Bitzlato’s top receiving and sending counterparties were linked to darknet markets or scams between May 2018 and September 2022, according to FinCEN. Bitzlato’s top three receiving counterparties, by total amount of BTC received in the period, were crypto exchange Binance, darknet market Hydra and alleged Russian Ponzi scheme Finiko, it says.
It appears that federal agencies shuttered several of Bitzlato’s top illicit contributors over the years, including crypto exchanges Chatex and Garantex and cryptomixer Blender.io, as well as Hydra and Finiko.
Despite its larger illicit contributors being out of the picture, Bitzlato continued to service other players in the criminal ecosystem.
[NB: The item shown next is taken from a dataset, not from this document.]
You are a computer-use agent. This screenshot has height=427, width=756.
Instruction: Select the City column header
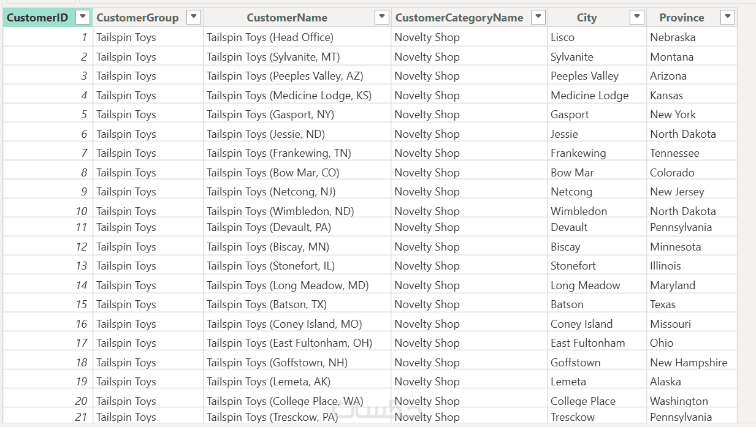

Dismantling Bitzlato will disrupt the functioning of money laundering service providers, which will significantly affect the wider crypto crime ecosystem, Chainalysis says.
These services, FinCEN says, are “crucial” to cybercriminals associated with ransomware, crypto scams and darknet market sales. “If cybercriminals can’t reliably convert the cryptocurrency generated by their activities into cash, the incentives to commit those crimes plummet,” it says. “This also makes conducting illicit businesses more difficult and less profitable,” Fierman added.
We must view the Bitzlato action through the lens of a broader effort to stop Russian illicit finance, particularly in the digital assets space, says Ari Redbord, a former senior adviser to the Department of the Treasury on money laundering and a contributor to ISMG. The Treasury Department, the DOJ and other law enforcement agencies in recent months took actions against Suex, Chatex and Garantex – all Russia-based, noncompliant exchanges that allowed the flow of illicit finance.
When viewed at a macro level, the seemingly separate actions, especially coupled with a seizure of the services’ infrastructure, make it difficult for ransomware actors to cash out ill-gotten gains, which ultimately could disincentivize their illicit businesses, Fierman says.
“Essentially, the Bitzlato action was a continuation of what law enforcement has been doing for the last 18 months – going after the illicit underbelly of the overwhelmingly lawful crypto economy,” Redbord says.
The U.S. DOJ and the Treasury Department, along with French lawmakers and Europol, directly tied the Bitzlato action to the earlier takedown of Hydra, Redbord says.
As cryptocurrency is a cross-border market, cooperation among global law enforcement agencies is often a key element to successful takedowns and arrests, Fierman added.
“While it is more of a challenge when cybercriminals are based in jurisdictions like Russia, where law enforcement usually does not collaborate with U.S. law enforcement or other agencies, there may still be opportunities to impact these services, as we saw in the cases of Hydra and now Bitzlato,” he says.
On its own, the action against Bitzlato marks the first-ever designation the Treasury Department made under section 9714(a) of the Combating Russian Money Laundering Act, which allows the agency to take severe action against a foreign financial institution to combat Russian money laundering, Redbord says. “Bitzlato is just the type of global cooperation anticipated in the White House framework for digital assets and sends a message to the broader crypto ecosystem that anti-money laundering controls are not optional, no matter where you operate,” he says.